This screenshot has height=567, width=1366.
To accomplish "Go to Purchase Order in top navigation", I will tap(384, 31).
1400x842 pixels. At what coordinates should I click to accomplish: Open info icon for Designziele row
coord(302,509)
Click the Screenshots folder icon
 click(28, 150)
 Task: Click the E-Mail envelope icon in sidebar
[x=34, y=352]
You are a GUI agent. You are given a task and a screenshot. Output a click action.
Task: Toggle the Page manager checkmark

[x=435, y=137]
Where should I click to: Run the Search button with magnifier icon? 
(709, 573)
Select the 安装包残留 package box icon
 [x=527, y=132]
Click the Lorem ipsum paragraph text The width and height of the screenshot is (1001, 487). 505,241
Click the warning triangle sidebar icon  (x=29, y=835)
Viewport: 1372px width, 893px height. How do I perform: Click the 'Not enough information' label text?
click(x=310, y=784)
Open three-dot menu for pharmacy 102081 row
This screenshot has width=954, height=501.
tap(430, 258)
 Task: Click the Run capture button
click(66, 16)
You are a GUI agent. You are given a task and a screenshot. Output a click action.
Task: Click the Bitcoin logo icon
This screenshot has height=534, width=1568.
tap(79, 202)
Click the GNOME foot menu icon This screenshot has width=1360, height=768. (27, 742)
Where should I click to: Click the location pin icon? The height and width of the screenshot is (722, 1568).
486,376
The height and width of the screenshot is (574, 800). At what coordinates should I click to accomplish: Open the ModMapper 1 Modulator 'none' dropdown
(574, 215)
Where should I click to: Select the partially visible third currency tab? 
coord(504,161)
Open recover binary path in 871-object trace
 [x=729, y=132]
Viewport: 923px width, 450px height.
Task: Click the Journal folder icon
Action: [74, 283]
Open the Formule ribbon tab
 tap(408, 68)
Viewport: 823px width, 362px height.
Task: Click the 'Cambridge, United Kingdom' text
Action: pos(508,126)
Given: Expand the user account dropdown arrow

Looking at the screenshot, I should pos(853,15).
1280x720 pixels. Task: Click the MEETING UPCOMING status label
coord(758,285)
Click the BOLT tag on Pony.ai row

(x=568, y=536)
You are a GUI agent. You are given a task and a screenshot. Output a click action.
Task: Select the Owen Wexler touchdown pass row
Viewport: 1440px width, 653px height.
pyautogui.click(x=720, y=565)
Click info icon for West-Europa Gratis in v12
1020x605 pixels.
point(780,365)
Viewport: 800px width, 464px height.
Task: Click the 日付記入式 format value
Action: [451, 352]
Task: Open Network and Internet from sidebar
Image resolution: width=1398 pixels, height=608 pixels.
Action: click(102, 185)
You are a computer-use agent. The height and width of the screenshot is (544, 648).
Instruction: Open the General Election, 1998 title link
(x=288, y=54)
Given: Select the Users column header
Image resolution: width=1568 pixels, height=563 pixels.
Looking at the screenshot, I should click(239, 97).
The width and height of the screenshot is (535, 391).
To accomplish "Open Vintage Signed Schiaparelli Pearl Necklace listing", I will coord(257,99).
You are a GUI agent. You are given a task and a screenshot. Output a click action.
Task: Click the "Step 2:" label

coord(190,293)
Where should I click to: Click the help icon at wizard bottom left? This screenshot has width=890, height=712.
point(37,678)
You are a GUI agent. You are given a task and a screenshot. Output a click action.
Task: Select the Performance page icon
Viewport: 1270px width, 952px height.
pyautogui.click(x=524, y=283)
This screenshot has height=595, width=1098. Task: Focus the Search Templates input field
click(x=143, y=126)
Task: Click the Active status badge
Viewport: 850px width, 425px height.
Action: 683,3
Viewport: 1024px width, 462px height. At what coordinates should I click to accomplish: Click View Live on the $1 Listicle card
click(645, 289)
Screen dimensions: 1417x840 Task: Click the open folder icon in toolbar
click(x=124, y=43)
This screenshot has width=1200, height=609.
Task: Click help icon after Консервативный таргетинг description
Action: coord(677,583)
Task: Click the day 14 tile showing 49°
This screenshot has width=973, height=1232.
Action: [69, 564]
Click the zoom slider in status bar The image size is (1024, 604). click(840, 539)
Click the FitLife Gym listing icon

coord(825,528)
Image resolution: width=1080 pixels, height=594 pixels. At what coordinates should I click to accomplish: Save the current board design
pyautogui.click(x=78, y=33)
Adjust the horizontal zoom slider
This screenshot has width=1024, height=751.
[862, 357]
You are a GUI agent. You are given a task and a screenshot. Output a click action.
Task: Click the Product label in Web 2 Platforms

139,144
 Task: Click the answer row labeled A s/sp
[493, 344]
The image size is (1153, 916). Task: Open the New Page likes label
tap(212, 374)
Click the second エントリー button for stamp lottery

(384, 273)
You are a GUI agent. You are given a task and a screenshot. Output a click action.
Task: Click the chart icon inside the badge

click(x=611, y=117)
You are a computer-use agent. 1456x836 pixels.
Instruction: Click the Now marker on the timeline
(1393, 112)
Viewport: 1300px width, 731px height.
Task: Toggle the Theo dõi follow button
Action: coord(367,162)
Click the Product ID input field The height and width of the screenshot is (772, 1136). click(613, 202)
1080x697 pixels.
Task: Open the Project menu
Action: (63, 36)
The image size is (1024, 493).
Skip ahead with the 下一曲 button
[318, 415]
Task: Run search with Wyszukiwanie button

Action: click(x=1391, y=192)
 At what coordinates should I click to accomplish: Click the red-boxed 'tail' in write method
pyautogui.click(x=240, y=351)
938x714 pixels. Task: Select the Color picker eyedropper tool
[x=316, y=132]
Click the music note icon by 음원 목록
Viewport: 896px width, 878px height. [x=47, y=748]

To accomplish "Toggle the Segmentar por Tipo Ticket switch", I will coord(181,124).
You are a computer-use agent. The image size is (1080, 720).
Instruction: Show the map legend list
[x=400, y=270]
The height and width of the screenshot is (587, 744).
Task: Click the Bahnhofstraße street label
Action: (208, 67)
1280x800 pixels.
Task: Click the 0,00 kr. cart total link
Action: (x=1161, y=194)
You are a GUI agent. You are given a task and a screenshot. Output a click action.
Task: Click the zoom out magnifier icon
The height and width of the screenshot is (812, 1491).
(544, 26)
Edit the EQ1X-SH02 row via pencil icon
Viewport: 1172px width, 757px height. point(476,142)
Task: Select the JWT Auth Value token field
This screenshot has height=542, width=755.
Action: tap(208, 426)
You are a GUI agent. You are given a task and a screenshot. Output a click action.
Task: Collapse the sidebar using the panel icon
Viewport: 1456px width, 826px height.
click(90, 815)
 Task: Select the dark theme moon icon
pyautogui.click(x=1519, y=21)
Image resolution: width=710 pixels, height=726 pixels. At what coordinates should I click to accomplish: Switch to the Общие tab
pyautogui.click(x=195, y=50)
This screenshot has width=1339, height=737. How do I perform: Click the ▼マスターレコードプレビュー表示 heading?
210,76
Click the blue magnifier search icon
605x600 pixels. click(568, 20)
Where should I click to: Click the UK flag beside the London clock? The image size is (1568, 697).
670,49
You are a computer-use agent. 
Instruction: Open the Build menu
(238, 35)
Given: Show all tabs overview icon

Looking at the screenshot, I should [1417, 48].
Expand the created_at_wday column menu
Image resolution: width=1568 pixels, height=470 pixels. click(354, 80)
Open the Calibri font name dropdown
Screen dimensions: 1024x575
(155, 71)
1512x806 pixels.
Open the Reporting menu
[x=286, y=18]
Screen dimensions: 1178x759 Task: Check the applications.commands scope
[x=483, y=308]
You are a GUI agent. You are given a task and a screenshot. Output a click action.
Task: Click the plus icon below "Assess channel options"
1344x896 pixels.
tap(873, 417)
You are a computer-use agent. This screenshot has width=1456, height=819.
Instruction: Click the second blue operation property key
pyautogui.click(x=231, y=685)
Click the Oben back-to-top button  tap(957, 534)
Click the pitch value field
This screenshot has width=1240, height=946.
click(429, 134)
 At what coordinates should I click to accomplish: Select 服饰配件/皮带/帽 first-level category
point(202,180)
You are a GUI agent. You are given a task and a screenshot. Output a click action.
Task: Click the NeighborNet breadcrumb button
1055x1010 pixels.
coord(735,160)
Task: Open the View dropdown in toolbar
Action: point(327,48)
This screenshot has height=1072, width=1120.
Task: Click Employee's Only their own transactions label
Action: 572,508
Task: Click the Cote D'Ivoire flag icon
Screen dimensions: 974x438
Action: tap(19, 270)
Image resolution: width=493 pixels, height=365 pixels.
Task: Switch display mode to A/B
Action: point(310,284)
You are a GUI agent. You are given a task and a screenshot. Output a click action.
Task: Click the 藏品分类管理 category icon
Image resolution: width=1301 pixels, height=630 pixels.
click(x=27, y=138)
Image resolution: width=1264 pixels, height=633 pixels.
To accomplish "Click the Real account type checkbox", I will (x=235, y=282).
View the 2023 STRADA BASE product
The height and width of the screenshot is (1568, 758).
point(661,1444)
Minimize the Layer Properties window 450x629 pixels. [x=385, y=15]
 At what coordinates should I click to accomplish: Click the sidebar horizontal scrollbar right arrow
..............................
- _TASK TO COMPLETE_
In the entries above, find each line with the word "horizontal" and show it.

- _YOUR SOLUTION_
Adjust the horizontal zoom slider
 At what coordinates should I click to accomplish: Click the sidebar horizontal scrollbar right arrow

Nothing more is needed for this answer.